I thought, I can probably tell you that, you madman, but instead I asked, “How old is it?”
Now he was thoughtful, eyes open and fixed on the mirror above his head. I looked there too.
“Can’t really say. I know I had one this long in Jamaica, in the early 90s, I think, and I shave it off. While I am there.”
“While you are there?”
“Yah, mon, a long time.”
“A very long time,” I said, “maybe longer than you think.” What an asshole you are, I thought. “You mean you’ve been growing this one since then, the early 90s?” By now I had backed out of the porcelain.

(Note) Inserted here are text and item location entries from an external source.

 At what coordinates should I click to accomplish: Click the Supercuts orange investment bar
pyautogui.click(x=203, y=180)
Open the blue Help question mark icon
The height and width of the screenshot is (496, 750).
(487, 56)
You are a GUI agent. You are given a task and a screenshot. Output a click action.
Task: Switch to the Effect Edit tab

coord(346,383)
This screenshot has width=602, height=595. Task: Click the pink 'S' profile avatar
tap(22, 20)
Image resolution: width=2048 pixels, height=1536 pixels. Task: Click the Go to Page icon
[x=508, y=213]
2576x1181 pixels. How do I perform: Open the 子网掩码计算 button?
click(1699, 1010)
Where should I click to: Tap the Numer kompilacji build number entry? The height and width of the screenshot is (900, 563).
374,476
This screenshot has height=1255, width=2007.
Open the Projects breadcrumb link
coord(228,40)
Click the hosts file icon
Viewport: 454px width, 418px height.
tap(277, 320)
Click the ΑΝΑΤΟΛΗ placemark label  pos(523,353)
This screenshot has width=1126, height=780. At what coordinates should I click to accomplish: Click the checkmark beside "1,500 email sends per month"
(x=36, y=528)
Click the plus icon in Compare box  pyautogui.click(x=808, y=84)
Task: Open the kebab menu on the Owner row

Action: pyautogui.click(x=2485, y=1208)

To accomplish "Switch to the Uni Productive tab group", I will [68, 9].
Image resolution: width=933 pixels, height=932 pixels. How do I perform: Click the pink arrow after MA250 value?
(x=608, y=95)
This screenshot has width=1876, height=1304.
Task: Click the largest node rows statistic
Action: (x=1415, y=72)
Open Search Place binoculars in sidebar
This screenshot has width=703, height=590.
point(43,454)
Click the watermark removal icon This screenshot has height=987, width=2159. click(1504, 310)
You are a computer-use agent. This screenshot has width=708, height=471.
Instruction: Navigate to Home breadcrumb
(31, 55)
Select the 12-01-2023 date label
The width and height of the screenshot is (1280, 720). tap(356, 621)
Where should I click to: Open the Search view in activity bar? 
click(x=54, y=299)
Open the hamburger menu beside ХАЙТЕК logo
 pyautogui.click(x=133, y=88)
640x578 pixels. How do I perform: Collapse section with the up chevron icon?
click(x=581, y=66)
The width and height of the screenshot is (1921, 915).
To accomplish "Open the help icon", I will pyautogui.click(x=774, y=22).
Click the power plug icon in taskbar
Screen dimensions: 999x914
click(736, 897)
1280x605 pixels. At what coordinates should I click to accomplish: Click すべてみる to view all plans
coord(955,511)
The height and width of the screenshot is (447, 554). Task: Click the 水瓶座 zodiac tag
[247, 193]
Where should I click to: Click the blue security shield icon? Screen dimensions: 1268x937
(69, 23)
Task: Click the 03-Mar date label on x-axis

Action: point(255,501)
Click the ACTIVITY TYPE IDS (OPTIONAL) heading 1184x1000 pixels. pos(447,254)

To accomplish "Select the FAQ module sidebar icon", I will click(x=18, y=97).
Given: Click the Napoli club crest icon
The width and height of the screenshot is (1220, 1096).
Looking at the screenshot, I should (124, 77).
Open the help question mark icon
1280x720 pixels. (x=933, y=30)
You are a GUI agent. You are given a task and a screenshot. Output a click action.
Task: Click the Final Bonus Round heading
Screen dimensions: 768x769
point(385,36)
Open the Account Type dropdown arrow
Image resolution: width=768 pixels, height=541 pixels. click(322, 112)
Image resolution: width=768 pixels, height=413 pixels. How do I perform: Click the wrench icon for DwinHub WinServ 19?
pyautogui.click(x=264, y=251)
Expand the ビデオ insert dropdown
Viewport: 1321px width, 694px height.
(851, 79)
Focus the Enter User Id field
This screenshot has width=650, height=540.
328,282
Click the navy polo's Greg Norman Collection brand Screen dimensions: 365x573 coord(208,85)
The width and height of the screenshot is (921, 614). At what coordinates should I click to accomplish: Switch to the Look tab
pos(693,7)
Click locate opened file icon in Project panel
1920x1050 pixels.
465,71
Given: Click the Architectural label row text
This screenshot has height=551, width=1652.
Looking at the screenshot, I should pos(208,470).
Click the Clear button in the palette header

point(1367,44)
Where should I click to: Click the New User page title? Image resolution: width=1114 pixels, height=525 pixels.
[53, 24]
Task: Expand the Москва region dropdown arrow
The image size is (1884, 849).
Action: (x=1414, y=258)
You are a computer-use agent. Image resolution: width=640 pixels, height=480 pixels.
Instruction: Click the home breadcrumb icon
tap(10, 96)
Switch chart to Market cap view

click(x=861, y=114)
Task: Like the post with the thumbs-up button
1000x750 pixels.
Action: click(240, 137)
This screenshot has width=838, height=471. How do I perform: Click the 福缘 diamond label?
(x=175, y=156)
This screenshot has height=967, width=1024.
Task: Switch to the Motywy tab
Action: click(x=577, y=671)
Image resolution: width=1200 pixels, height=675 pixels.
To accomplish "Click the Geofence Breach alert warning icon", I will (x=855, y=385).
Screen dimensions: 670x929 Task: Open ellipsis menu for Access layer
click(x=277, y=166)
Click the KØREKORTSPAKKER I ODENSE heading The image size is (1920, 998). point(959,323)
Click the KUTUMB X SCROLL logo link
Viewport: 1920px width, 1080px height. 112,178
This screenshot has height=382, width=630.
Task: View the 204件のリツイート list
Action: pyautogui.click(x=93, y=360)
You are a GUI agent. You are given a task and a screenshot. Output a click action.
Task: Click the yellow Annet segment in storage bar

“Yah, a long time, I think.” He was still staring at that same point on the mirror.
“Do you trim it ever?”
“Yeah, I used to.” He paused. “Because I carried my own golf bag.” He looked down into the urinal. I think he was still peeing.
“Ah, golf in the islands,” I said, as contemptuously as I could, having never been near my own origins, “that must have been a treat.”
“The ends would catch in the strap, down here,” and now he gestured with his chin toward the bristling apron of hair he wore, “so I trimmed it.” He finished peeing, stepped out of the urinal, went to the sink, where he looked in another mirror at me. “I don’t carry my own bag anymore.”
“Are you leaving now?”
“No, man, I’m drinking.”
“Good,” I said, “I’ll buy you one, where are you sitting?”
“Upstairs.” The Old Town has an upstairs, no bar, just tables, that’s where the ladies room is.
“All right, I’ll find you.”
I walked to my stool at the back end of the bar, ten feet from the men’s room, where I was drinking with another New School graduate student. I told her my story of the prophet’s beard and its bearer. She laughed and said, “You’re the only guy who’s come out that door in the last ten minutes. What took you so long in there?”